La Acusmática de los expedientes. El mal de archivo sonoro. El Archivo secreto de la dictadura. La escucha oculta. La vigilancia del terror encriptada en una base panóptica de lo sonoro. ¿Registro de voces que traerá la muerte?


10El monstruo sonoro sumergido.  El “dispositivo sónico” del proceso de reorganización nacional fue una racionalidad instrumental, una técnica –más– del sistema genocida, para generar terror sobre las víctimas y la población civil.

Los rastros sonoros son parte de la memoria de un pueblo; en este caso los vestigios del genocidio escondido y dormido. Como monstruo marino acústico sumergido en lo profundo del abismo oceánico de nuestras consciencias.

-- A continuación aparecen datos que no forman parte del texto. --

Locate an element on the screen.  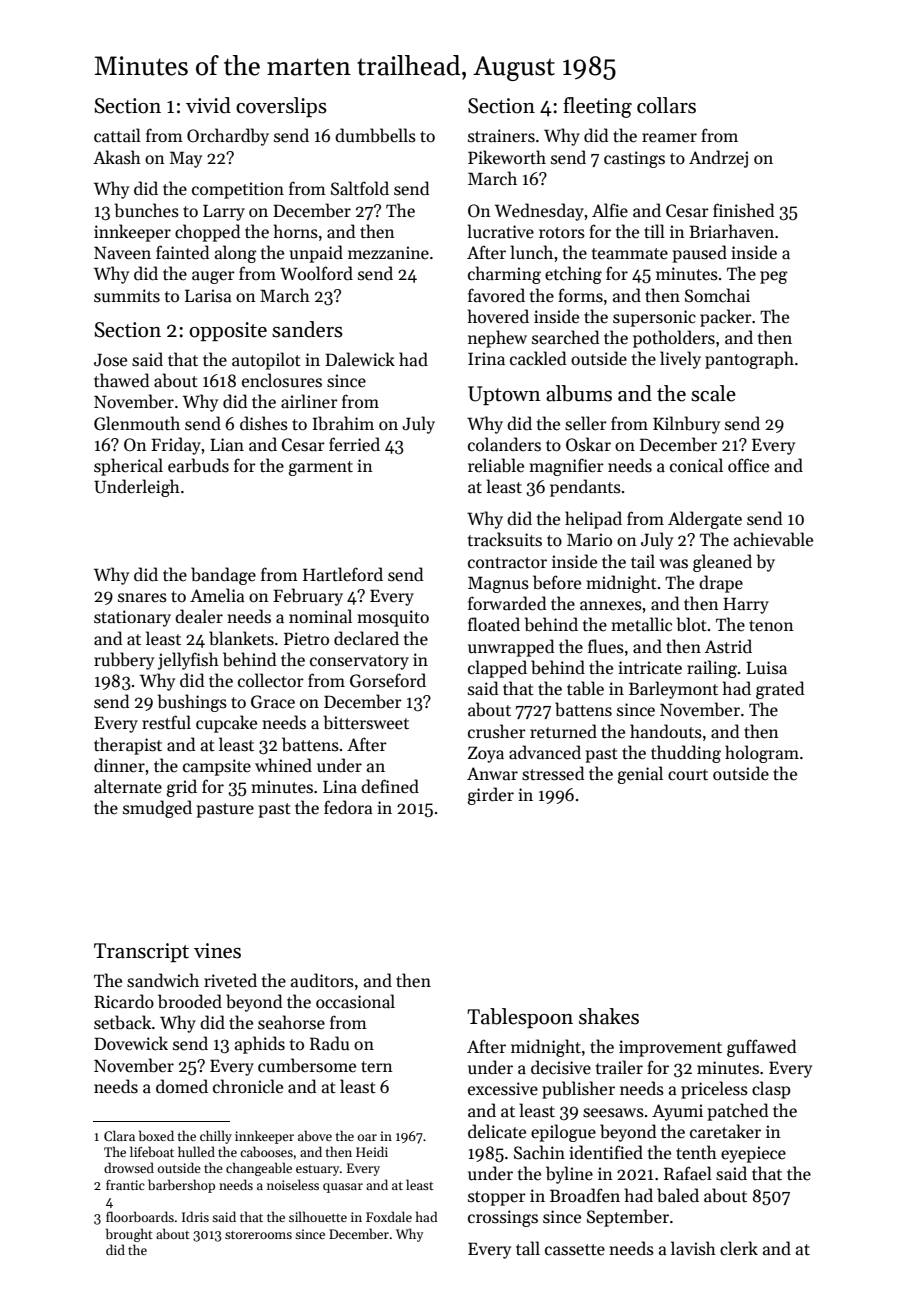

¿Qué vuelve de ese pasado ominoso en el registro de lo sonoro? ¿Música, proclamas, fanfarria, ruidos, balbuceo, llanto, gritos, espanto o –acaso- el más puro y profundo (estremecedor) silencio? (de lo que no se puede decir, es preferible callar, decía Ludwig Wittgenstein)

¿Cómo traer al presente aquel sistema sónico y volverlo demasiado consciente. Deconstruirlo pieza a pieza, desmontándolo y demostrando su funcionamiento en nosotros mismos?

¿Qué música o sonido llevará guardada en la memoria mi generación, nacida en el medio del horror de esos años?

 Preguntas que el magnífico libro de Abel Gilbert nos provocan, y nos ayudan a responder.